In his posts, Dr. Clifford tried to be clear about the difficulties of octopus ownership: the costs, the lack of sleep and the serious water damage to his home, which required major renovations. “I did not want to perpetuate or romanticize keeping a baby octopus,” he told me.
Despite those efforts, he was overwhelmed with requests to adopt a hatchling.
“If you put it out there, then people will want it,” said Vincent Nijman, an expert on the wildlife trade at Oxford Brookes University who has studied the role that social media plays in the exotic-pet trade. “And if you say, ‘Don’t get it,’ it’s a bit like, ‘Do as I say, don’t do as I do,’ right?”
Life support
Still, Dr. Clifford decided that he couldn’t, in good conscience, send any of the babies to private homes. So he arranged for them to go to reputable aquariums and universities as soon as they were big and strong enough to travel. On April 21, he announced that he had found homes for all of the hatchlings.
The next day, Terrance died. The family buried her in the backyard, beside a cluster of trees whose trunks reminded Cal of octopus tentacles.
Now, they just needed to keep the babies alive until they could be shipped to their new homes. The odds were against them. In the wild, only a tiny fraction survive.
About 20 hatchlings died in the first month alone, Dr. Clifford said. (The causes of death included cannibalism and a temporary loss of power to the water chiller.)

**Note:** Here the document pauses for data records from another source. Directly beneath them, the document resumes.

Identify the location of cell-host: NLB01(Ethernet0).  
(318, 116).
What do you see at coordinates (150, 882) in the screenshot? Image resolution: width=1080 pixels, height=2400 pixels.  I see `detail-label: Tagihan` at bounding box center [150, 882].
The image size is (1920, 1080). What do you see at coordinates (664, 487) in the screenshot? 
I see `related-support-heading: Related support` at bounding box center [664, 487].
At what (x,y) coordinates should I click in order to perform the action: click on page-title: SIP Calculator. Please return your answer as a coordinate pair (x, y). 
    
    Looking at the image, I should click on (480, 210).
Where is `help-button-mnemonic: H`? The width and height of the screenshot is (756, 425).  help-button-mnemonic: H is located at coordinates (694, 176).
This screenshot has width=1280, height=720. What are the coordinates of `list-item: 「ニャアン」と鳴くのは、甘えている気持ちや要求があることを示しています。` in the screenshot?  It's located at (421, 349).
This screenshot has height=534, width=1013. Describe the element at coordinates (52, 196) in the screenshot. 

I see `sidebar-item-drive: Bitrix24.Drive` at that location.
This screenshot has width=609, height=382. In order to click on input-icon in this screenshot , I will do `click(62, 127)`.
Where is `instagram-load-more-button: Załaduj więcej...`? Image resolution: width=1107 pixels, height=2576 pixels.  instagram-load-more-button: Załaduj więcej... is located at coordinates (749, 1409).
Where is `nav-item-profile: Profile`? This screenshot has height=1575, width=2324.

He began to worry about what his enormous, highly invested audience would think if he lost more hatchlings. “The pressure to keep the babies alive was pretty suffocating,” Dr. Clifford said.
A local reptile expert and breeder, whom Dr. Clifford had befriended, became a lifeline, helping to care for and then even house the octopus babies when the Clifford home was being renovated. Despite their joint efforts, hatchlings kept dying.